WHAT YOU HAVE TO DO> When you restate the records, do so word for word and omit any picture they contain.

RECORDS FOR THE EXERCISE>
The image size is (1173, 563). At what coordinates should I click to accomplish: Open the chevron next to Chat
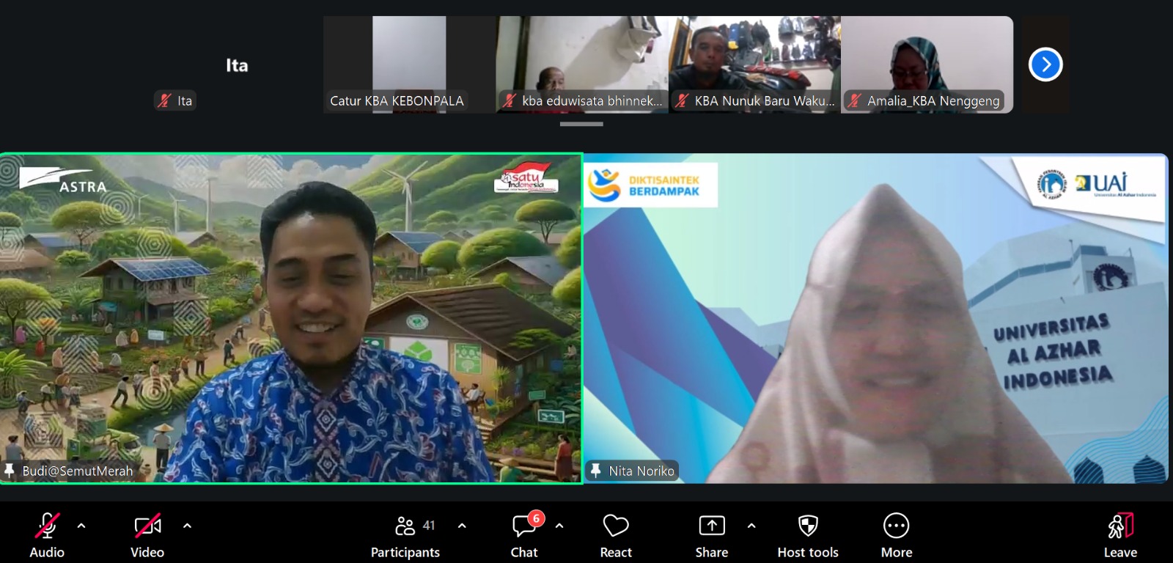tap(559, 526)
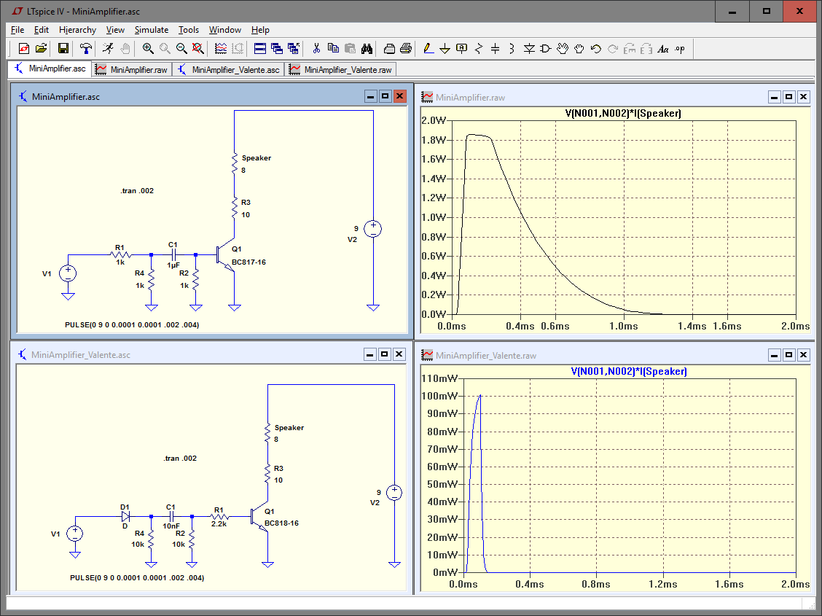Maximize the MiniAmplifier_Valente.raw plot window
The image size is (822, 616).
pyautogui.click(x=788, y=355)
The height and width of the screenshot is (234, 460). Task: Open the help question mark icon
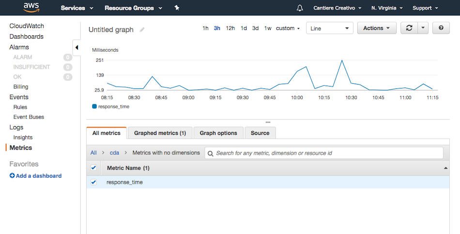click(441, 28)
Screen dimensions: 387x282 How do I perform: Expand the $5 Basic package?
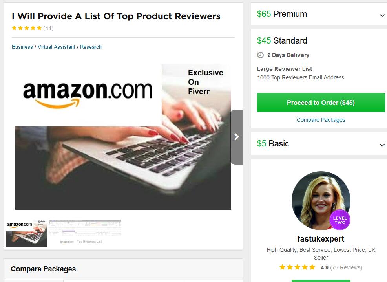click(319, 144)
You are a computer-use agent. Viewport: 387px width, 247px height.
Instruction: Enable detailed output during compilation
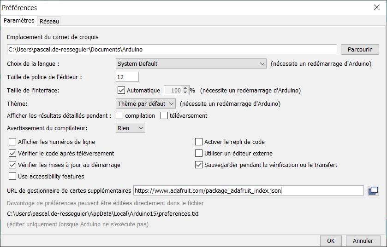tap(119, 115)
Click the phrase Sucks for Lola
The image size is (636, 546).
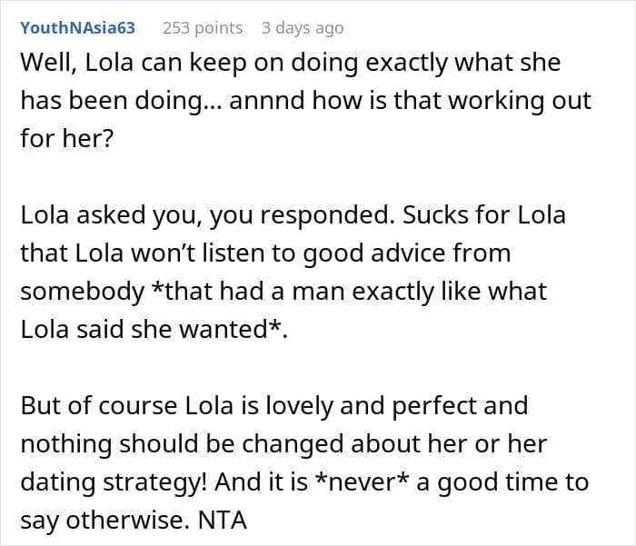pyautogui.click(x=484, y=214)
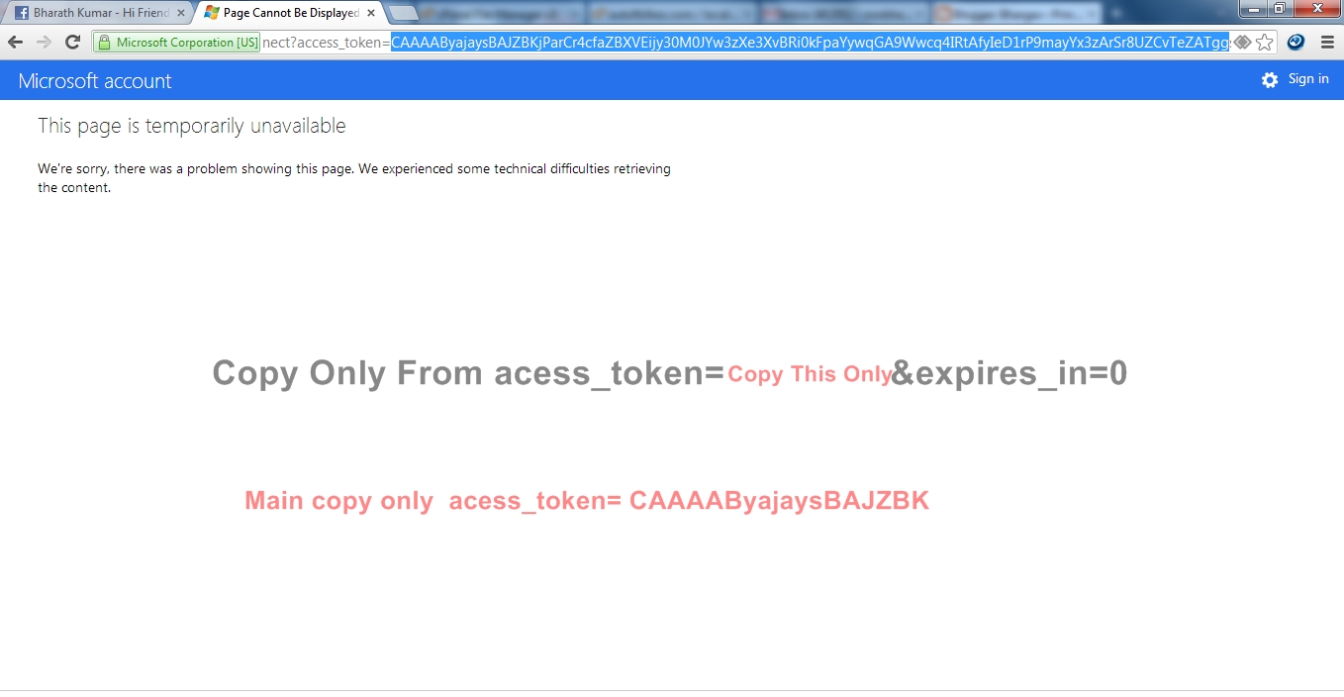
Task: Close the Page Cannot Be Displayed tab
Action: tap(371, 13)
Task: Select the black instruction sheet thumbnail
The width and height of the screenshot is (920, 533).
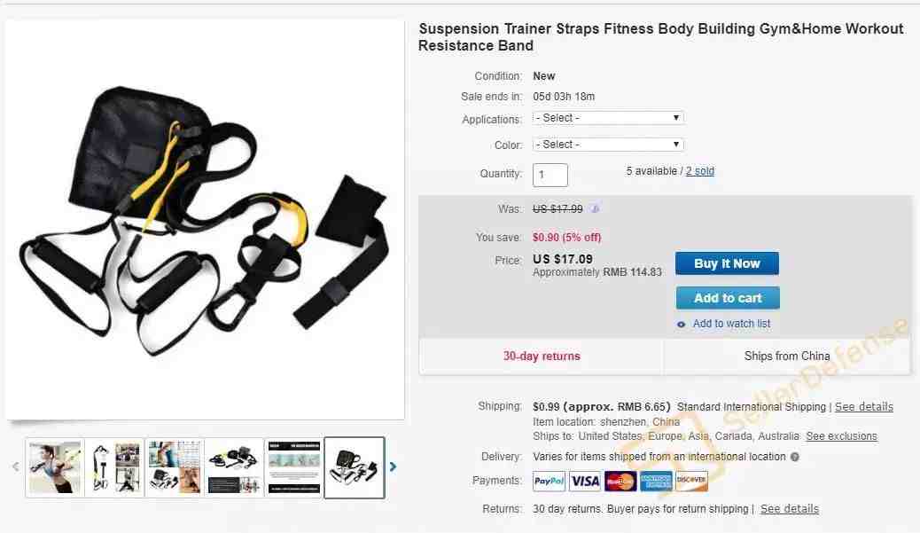Action: (x=294, y=468)
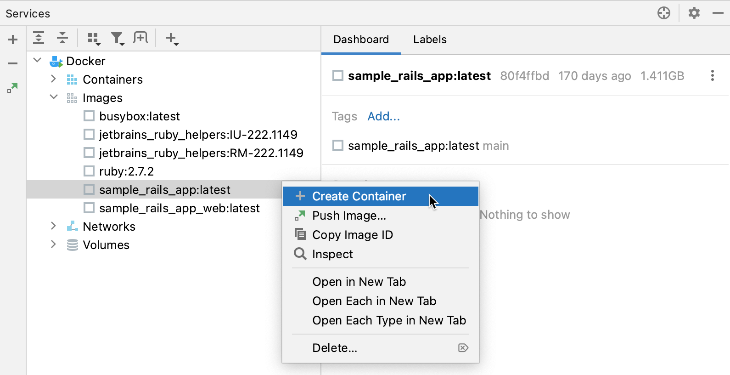Tick checkbox next to sample_rails_app:latest header
Screen dimensions: 730x375
click(338, 75)
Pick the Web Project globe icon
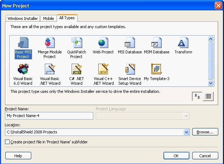 [x=103, y=44]
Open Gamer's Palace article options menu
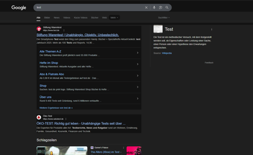253x155 pixels. click(123, 148)
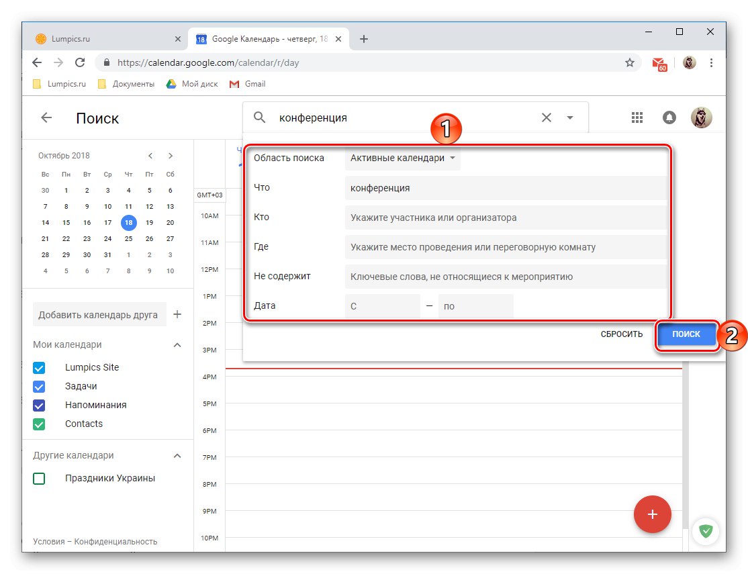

EXERCISE OUTPUT>
The image size is (1173, 563). At what coordinates should I click to accomplish: Open the chevron next to Chat
tap(559, 526)
Maximize the MiniAmplifier_Valente.raw plot window
The image size is (822, 616).
pyautogui.click(x=788, y=355)
The height and width of the screenshot is (234, 460). Task: Open the help question mark icon
click(441, 28)
Screen dimensions: 387x282 How do I perform: Expand the $5 Basic package?
click(319, 144)
You are a computer-use agent. Viewport: 387px width, 247px height.
Instruction: Enable detailed output during compilation
tap(119, 115)
Click the phrase Sucks for Lola
The image size is (636, 546).
pyautogui.click(x=484, y=214)
Task: Close the Page Cannot Be Displayed tab
Action: tap(371, 13)
Task: Select the black instruction sheet thumbnail
The width and height of the screenshot is (920, 533).
Action: (x=294, y=468)
Tick checkbox next to sample_rails_app:latest header
Screen dimensions: 730x375
click(338, 75)
Pick the Web Project globe icon
 [x=103, y=44]
Open Gamer's Palace article options menu
253x155 pixels. click(123, 148)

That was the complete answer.